Our data also indicated that lower BBPS scores were associated with longer procedure times, although statistical significance was not reached. However, median duration of procedures in our study was notably shorter than reported in other North American pediatric studies 29 32 36 . Moreover, differences in BBPS among the centers are likely due to several factors, such as varying preparation regimens and differing compliance with bowel preparation. These differences may stem from the distinct organizational structures of the centers, which perform IC in different settings (inpatient, day care, or outpatient), with varying levels of oversight by healthcare personnel.
Our centers complied with international guidelines 11 13 , recommending that no procedure be performed without proper sedation. The most commonly used sedative regimens combined a narcotic analgesic with a benzodiazepine, whereas propofol was the main sedative in deep sedation and general anesthesia regimens 37 38 39 . Regarding safety, both intra-procedural and post-procedural AEs were minimal, suggesting that pediatric colonoscopy in Italy is a safe procedure.
However, our study identified areas for improvement, notably in reducing waiting times for procedures and enhancing patient satisfaction. Actually, based on these results, SIGENP has already launched some national programs aimed at improving the quality of pediatric IC, especially with regard to variables that depend on healthcare personnel. Unfortunately, however, long pre-procedure and post-procedure waiting times often depend on the organization of the national healthcare system and improving them would require greater awareness from the political class.

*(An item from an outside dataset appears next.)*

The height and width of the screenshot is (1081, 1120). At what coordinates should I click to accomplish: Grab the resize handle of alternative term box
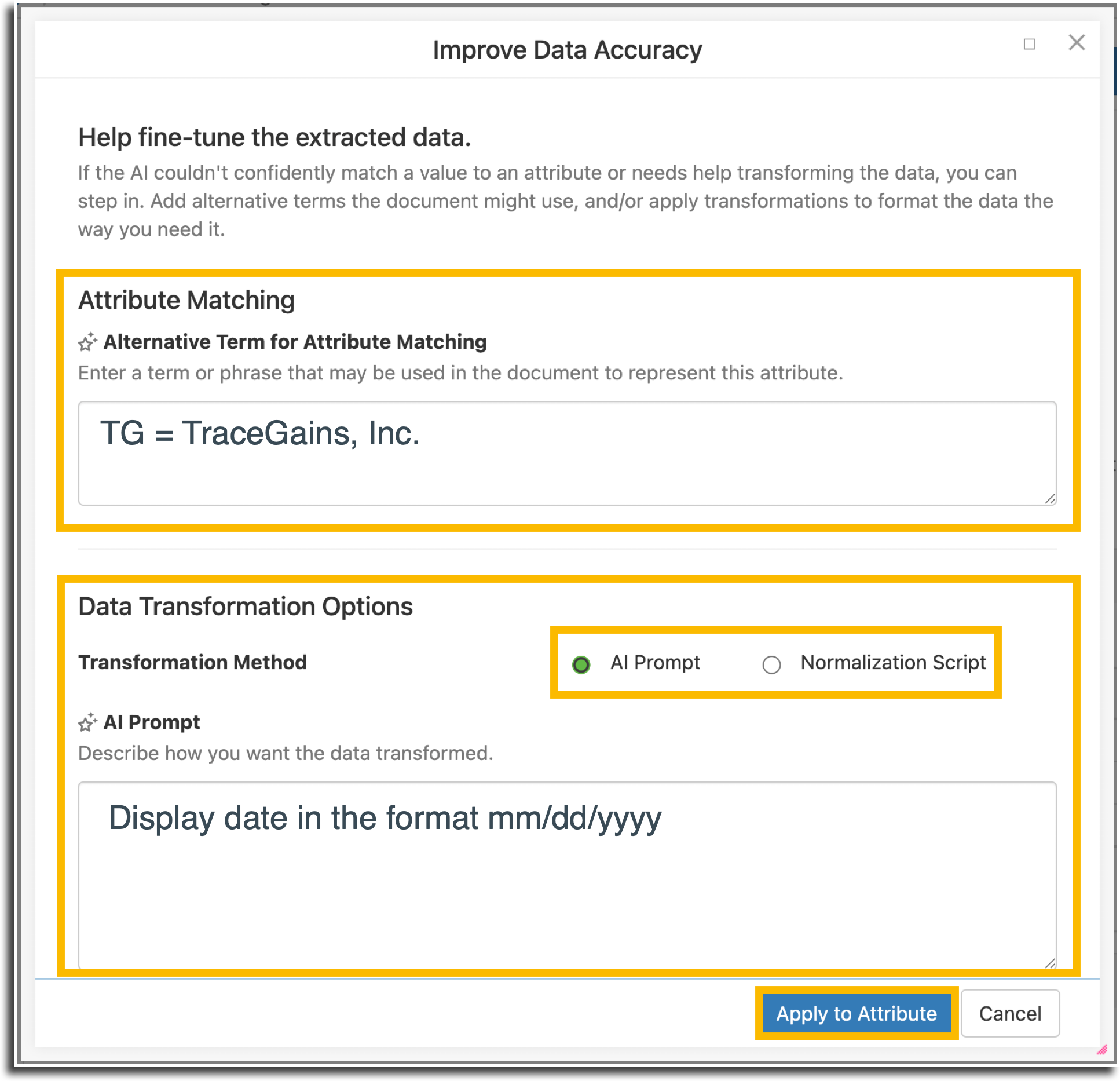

As for patient satisfaction, it is necessary to first understand the patient perspective, which often differs from that of the physician. Indeed, as reported in the manuscript on upper endoscopic procedures, inclusion of a satisfaction questionnaire as a routine component of the endoscopy procedure would be desirable 21 . The study is subject to several limitations. First of all, the project commenced prior to final publication of the PEnQuIN quality standards. Consequently, the identified items only represent a subset of those later included in the final guidelines. Second, there was a suboptimal response and procedure submission rate from centers, which may have introduced a selection bias impacting generalizability of our findings. The survey aimed to reach all approximately 44 active pediatric endoscopy centers in Italy 40 . Although participant centers were strongly encouraged to contribute at least 50% of their annual workload to the research, the survey faced significant challenges due to the profound impact of the COVID-19 pandemic on the healthcare system, resulting in nearly halving endoscopy activity in Italy 25 . Despite these challenges, the survey achieved a 55% center participation rate with a median procedure submission rate of 30%. Although the impact of COVID-19 reduced the total number of procedures, particularly in regions most affected by the pandemic, it did not compromise generalizability of our results. Partial availability of data for some quality indicators further adds to limitations of the data analysis. Nonetheless, we believe our sample offers a reasonable snapshot of pediatric endoscopy in Italy.
Conclusions
In conclusion, our study demonstrates the effectiveness of m-Health technology in evaluating quality of pediatric digestive endoscopy in Italy. While achieving satisfactory levels of bowel preparation, sedation, terminal ileum intubation rate, and safety, efforts must be directed toward reducing waiting times and enhancing patient satisfaction to further improve quality of care provided to pediatric patients and their families.